Jira + Zephyr + CI Quality Pipeline
Connecting automated test execution to Jira and Zephyr Scale for real-time quality traceability
Overview
Automated tests produce valuable quality signals, but those signals often stay trapped in CI logs — disconnected from where teams plan and decide. This project built a pipeline connecting Maven/TestNG execution with Jira and Zephyr Scale to automatically create test cycles, post results, link to requirements, and surface quality metrics inside the delivery workflow.
Challenge
Test results lived in CI logs and HTML reports — disconnected from the Jira-based workflow where decisions were made.
Manual updating of Zephyr test cycles after automated runs was slow, error-prone, and often skipped.
Traceability between automated tests and requirements/stories was inconsistent, making coverage analysis unreliable.

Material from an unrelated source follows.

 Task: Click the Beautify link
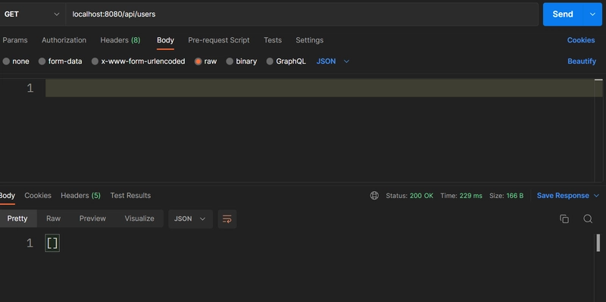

Quality metrics reporting required manual data assembly from multiple disconnected sources.
Approach
Built a custom integration layer using the Zephyr Scale REST API to programmatically create test cycles and post execution results after each CI run.
Implemented TestNG listeners that capture per-test metadata (pass/fail/skip, duration, error details) and format it for the Zephyr API.
Created a requirement-linking system that maps automated test classes to Jira issues via annotations, maintaining traceability at the code level.
Configured Jenkins and GitHub Actions pipelines to trigger the integration automatically on every build, with configurable environments and test cycle naming.
Built a lightweight dashboard query layer that aggregates quality metrics from Jira/Zephyr for sprint and release reporting.
Technology Stack
Core
Integration
CI/CD
Reporting
Outcomes
Eliminated manual test cycle updates — every CI run automatically reports results to Zephyr Scale.
Established full traceability between automated tests and Jira requirements.
Gave product and engineering leadership real-time visibility into quality signals per sprint and release.
Reduced reporting overhead and freed QA engineers to focus on analysis rather than data entry.
Summary
Quality engineering is only as valuable as its visibility. Connecting automated results directly to delivery tools made quality a first-class input to sprint planning and release decisions — not an afterthought in CI logs.